Philippe Marquis of Quebec City, also in his first games, made it to the final 12 but did not qualify for the final of the competition.

Over the weekend the freestyle skiers' female counterparts, Montreal-based sisters Justine and Chloe Dufour-Lapointe, won gold and silver in the women's moguls. Their older sister Maxime finished 12th.

Bilodeau is happy with where the program is going.

"I'm glad to finish my last Olympics like this," he said. "It's going to be a great retirement. The future of freestyle skiing in Canada is not done, there is so many good kids coming up and I am so glad to share a podium with one of them."

While the 26-year-old Bilodeau was the defending champion, the 21-year-old Kingsbury is the reigning world champion and he has won the World Cup overall title the last two years.

Kingsbury picked up three World Cup victories at the start of this season but Bilodeau won the last three World Cups leading into Sochi.

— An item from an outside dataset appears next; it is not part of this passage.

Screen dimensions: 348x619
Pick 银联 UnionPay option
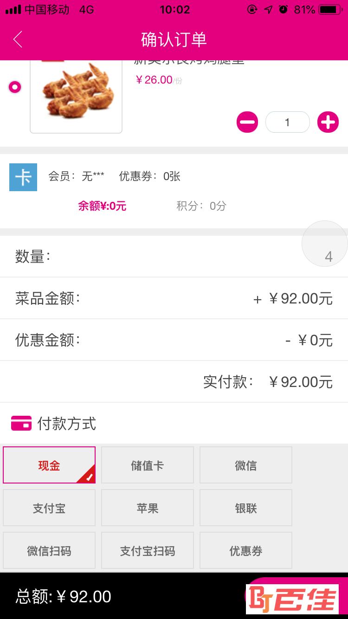click(x=246, y=508)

Canada is the only country that has won the men's moguls on more than one occasion. Jean-Luc Brassard won gold at the Lillehammer Games in 1994.

Going fourth in the six-man final, Bilodeau was flawless as he navigated the mounds with his knees appearing magnetized together. He thrilled over the two jumps, spinning and twisting his way through the balmy air before floating back to earth and continuing on his way.

Kingsbury couldn't match it. His knees separated midway through the final run, and while he raised his hands as he crossed the line, he knew he was finished.

"I was going for gold, but just to be on the podium is crazy and I am with my teammate," he said. "It's just unbelievable."

The two embraced, though it was Bilodeau who flashed the "No. 1" sign during the flower ceremony in the giddy aftermath.

Rising temperatures during the day turned a course already deemed questionable by some into the world's largest Slurpee machine.

Instead of powdery snow that allows racers to carve graceful turns at near breakneck speeds, nearly half of the field either veered off course or tumbled head over skis during qualifying.